PreCheck applications were originally limited to elite frequent fliers, but now anyone can apply. To do so, you start by completing an extensive online application at the Global Online Enrollment System website. Here, select the “Trusted Traveler Program” for your application and fill it out. The application includes a background check, and after a week or so you’ll be notified of your approval or denial. If approved, the final step is an in-person interview with TSA itself. My interview is still pending—the backlog for an interview, as I write this, is nearly two months long—but most users report that they are little more than formalities. After the interview, you receive an ID number, which you type into the “Known Traveler” field when booking a flight online. This is embedded into your boarding pass, and when that is scanned, you are (hopefully) selected for the speedy screening. (And yes, it works with smartphone boarding passes, too.)
The cost for PreCheck is $100, and your application is good for five years.
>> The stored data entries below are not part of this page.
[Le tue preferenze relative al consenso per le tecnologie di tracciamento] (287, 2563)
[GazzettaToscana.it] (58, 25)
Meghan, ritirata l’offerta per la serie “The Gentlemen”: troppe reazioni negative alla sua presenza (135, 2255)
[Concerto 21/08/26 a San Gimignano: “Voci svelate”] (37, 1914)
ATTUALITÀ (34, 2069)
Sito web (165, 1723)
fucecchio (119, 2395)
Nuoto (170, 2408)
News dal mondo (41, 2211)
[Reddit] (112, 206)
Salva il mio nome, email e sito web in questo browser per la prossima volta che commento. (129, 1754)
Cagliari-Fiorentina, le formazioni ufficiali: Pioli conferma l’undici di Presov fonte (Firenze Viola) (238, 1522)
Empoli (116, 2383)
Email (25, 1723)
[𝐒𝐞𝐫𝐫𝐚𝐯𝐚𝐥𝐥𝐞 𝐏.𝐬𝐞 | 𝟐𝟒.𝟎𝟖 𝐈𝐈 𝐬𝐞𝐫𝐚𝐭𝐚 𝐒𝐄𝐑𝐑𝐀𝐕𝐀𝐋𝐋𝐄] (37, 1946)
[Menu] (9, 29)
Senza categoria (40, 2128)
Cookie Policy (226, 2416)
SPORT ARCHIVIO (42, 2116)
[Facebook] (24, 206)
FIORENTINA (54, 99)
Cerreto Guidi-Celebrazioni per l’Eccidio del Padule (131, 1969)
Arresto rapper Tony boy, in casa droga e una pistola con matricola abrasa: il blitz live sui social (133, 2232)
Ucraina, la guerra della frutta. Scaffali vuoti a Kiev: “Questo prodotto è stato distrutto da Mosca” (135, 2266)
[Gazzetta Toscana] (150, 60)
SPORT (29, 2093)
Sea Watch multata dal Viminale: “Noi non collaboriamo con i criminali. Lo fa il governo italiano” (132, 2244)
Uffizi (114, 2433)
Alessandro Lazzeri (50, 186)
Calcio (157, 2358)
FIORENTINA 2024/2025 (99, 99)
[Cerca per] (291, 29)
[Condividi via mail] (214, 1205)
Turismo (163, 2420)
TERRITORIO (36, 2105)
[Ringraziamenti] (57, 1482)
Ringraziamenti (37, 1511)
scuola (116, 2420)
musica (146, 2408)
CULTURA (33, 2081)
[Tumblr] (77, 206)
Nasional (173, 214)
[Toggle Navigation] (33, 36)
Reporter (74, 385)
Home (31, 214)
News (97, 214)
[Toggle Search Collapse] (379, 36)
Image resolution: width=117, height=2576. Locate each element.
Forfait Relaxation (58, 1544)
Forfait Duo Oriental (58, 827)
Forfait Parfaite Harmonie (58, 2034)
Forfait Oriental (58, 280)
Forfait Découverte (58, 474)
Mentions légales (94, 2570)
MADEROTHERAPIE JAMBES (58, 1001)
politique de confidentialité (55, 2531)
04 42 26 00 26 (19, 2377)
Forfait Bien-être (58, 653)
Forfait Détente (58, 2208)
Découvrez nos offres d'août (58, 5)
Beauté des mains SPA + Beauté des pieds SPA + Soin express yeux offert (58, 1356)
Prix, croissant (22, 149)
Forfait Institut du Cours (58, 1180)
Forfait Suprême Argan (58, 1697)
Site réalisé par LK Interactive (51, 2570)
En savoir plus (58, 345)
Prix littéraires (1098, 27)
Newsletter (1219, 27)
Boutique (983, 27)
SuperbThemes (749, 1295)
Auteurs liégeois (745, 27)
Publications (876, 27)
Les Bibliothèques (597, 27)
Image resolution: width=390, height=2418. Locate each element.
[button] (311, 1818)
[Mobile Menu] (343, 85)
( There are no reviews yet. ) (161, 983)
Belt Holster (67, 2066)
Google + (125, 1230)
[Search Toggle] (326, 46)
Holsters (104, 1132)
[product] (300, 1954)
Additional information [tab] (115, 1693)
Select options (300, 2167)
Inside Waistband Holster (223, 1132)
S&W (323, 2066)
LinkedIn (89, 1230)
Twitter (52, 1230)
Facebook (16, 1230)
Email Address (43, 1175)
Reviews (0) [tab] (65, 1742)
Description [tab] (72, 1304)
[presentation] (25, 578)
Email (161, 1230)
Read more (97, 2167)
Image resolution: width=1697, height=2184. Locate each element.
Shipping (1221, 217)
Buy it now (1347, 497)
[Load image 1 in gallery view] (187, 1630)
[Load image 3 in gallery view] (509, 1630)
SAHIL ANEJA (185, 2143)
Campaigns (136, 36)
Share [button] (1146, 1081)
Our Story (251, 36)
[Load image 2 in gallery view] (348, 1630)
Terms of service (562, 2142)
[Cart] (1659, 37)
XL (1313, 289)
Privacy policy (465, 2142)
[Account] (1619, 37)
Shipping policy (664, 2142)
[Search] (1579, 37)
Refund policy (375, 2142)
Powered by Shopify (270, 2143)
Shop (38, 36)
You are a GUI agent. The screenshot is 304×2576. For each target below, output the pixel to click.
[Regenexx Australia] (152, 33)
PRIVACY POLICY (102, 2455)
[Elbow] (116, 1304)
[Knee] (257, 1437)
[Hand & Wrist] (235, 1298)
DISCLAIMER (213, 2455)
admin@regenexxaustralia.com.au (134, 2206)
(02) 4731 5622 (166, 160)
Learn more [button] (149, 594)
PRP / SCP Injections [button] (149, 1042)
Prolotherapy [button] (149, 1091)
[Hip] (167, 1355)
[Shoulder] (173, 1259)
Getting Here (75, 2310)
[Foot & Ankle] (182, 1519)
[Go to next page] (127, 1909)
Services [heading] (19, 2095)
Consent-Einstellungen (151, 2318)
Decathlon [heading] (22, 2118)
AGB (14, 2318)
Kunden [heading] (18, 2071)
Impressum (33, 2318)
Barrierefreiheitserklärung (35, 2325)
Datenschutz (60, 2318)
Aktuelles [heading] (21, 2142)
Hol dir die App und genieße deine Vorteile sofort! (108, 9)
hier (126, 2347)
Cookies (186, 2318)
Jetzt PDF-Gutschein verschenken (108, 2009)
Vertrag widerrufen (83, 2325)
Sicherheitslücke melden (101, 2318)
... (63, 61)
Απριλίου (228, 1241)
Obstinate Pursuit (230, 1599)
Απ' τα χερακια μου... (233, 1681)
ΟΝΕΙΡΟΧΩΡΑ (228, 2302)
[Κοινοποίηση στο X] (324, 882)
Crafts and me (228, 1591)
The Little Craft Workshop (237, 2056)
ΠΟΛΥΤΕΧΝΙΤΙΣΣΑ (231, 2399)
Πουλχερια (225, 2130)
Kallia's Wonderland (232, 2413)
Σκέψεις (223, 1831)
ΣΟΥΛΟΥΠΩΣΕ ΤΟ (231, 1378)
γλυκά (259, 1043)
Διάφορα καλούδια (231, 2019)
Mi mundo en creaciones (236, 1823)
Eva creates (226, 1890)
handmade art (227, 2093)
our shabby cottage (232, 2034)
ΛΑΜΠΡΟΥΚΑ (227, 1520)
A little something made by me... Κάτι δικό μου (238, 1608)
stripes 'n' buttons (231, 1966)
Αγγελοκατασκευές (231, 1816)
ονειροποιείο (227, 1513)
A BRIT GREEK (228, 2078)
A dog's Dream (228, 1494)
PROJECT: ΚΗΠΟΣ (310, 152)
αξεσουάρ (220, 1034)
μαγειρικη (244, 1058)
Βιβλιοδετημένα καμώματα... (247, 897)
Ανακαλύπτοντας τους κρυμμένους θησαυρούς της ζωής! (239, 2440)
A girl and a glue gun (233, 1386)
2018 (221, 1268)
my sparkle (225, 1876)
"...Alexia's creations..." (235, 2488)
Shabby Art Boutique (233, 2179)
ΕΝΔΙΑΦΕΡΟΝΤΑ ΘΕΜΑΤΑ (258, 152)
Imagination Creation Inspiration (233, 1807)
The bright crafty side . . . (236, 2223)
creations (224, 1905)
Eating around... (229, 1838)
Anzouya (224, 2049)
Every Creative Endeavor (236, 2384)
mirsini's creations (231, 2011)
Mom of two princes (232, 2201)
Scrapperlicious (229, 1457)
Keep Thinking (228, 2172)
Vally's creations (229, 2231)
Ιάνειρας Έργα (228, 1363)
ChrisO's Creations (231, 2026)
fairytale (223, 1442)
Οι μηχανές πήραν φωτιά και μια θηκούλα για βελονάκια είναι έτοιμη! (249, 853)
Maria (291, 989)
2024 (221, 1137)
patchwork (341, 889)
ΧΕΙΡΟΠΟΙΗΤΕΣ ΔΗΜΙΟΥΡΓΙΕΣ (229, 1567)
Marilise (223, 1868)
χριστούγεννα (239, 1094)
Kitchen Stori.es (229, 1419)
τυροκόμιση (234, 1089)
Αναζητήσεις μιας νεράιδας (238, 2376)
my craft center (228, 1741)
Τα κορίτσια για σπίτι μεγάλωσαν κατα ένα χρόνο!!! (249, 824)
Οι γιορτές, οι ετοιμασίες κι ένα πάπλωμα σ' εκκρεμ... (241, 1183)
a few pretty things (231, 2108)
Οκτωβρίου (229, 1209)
Children 12 and under can accompany a user through PreCheck lanes.
International travelers who sign up for PreCheck are also eligible for Global Entry, a program operated by U.S. Customs and Border Protection (it conducts its own interviews for the program). Its cost is $100, and its purpose is to expedite a traveler through immigration and customs formalities when arriving by air from a foreign country. An extra benefit of this program: If you already have Global Entry but not PreCheck, you are eligible for PreCheck, provided you are a U.S. citizen and are traveling on an all-domestic U.S. itinerary.
CLEAR: Another Way to End-Run Security
A somewhat competing program is CLEAR, and it's a revival of a program of the same name that went dark in 2009 after the company that operated it went bankrupt. Now CLEAR is back and operating in four airports in the United States (Orlando, Denver, San Francisco, and Dallas/Fort Worth), with more promised soon.
CLEAR offers a slightly different value proposition than PreCheck, primarily letting you bypass the line leading up to the metal detectors. Once you register for CLEAR—a process similar to that for PreCheck—you receive a card that you present to baby-blue-clad CLEAR employees who man special stations located at an airport's security checkpoints. (SFO, for example, has six.) At a CLEAR station, you are physically scanned—using either your thumbprint or an iris scan—and whisked through to the metal detectors beyond, jumping the line. But CLEAR doesn’t earn you anything special beyond that. You still have to remove belts, laptops, and so on.
CLEAR costs $179 per year, making it a considerably bigger investment. You can refer a second person to receive a rate of $50 per year. A corporate discount is available. And users may take children under 18 with them through the system for free.
CLEAR and PreCheck aren’t integrated, but at airports where both are offered, the two tend to work together informally. In Orlando, CLEAR agents, for example, will escort PreCheck passengers to the proper security lanes after they’ve cleared the biometric scan.